#### To do
- A) In the blog post, who is apartment-sitting the writer's place?
- B) Please repeat word for word the part of the blog post that opens with the words containing "I take a break" and closes with "the chimpanzee pic?".

#### Provided passage

----------

Saturday morning, I got up early and picked up my friend James (who visitied Vietnam with his wife, Erin, recently) and we drove over to Athens, Georgia for the UGA vs. Alabama game.  We hung out with my friends Will and Ashley and some other friends and then went to the game that night.  UGA got hammered by Alabama and the game was not that enjoyable, but we had a nice time in Athens anyway.  We spent Saturday night in Athens, then on Sunday I drove James back to Atlanta then went to visit my friends Dave C. and Jamie and their daughter Emily in Norcross.

I drove back to Thomaston last night (Sunday night) and went to bed about 9:00pm.  I ended up sleeping until about 11:00am this morning.  I am obviously still not adjusted to the time difference and am still being affected pretty strongly by jetlag.  I’m going to try to watch Monday Night Football tonight and stay up until at least 11:00pm.

Tomorrow I’ll continue hanging out in Thomaston, then it’s back over to Auburn to spend some more time with my sister’s family.  This weekend, I’ll be going over to Mississippi for the Ole Miss vs. South Carolina football game, and I’m also going to stop over in Demopolis, Alabama to visit my grandmother, Cacak.  I don’t have any firm plans after this coming weekend – I need to get up to Atlanta to see some people but I don’t think I’m going to make any more long road trips – gas is too damn expensive!

Today it’s been nice just hanging out and relaxing – I am enjoying being home a lot.  I just wish (a) I wasn’t so damn tired; and (b) the weather was a little cooler.  It’s cooler here than in Vietnam right now, for sure, but not as cool as I was hoping it would be.

I chatted with Thao over IM earlier today.  She’s apartment-sitting my place while I’m gone and said everything is going fine there.

More later after I wake up a little bit more and have a little more energy!


Mr. Diversity

September 25, 2008

I take a break from what I like to call grading hell to post these photos that my buddy Aaron emailed to me recently. Back in 2005, we found some website where you could upload a photo of yourself and it would show you what you would look like: (a) normal; (b) old; (c) Hindu; (d) Chinese; (e) black; and (f) as a chimpanzee. So here you go.

I will only say this – I hope the old image is not an accurate predictor, I am one sexy Chinese man, and what the hell happened to my nose on the chimpanzee pic?

----------

#### Dataset content
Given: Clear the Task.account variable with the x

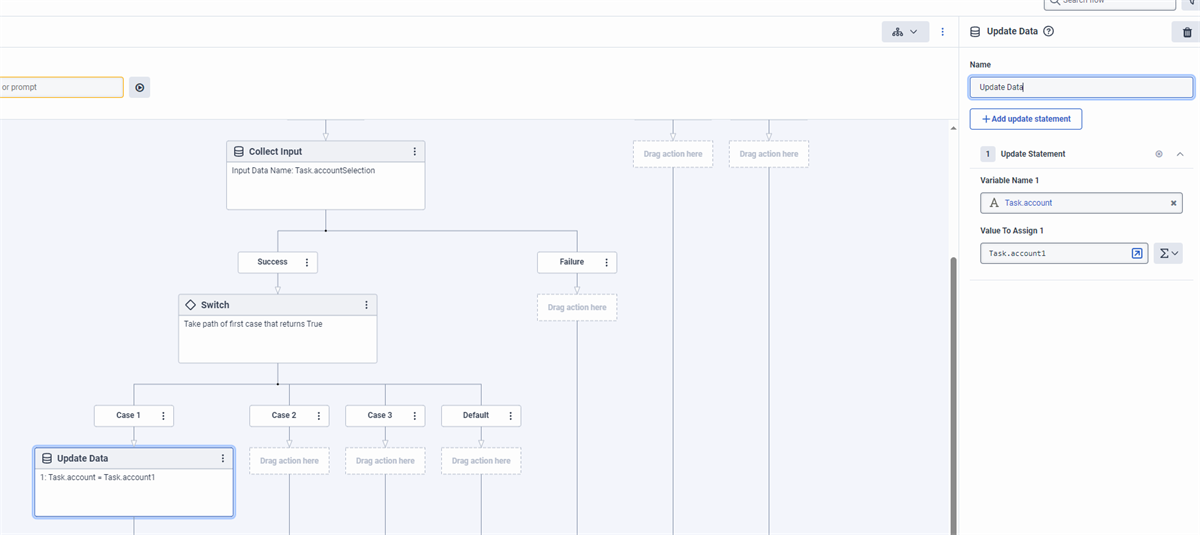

----------

#### Results for each task
- A) Thao.

- B)
I take a break from what I like to call grading hell to post these photos that my buddy Aaron emailed to me recently. Back in 2005, we found some website where you could upload a photo of yourself and it would show you what you would look like: (a) normal; (b) old; (c) Hindu; (d) Chinese; (e) black; and (f) as a chimpanzee. So here you go.

I will only say this – I hope the old image is not an accurate predictor, I am one sexy Chinese man, and what the hell happened to my nose on the chimpanzee pic?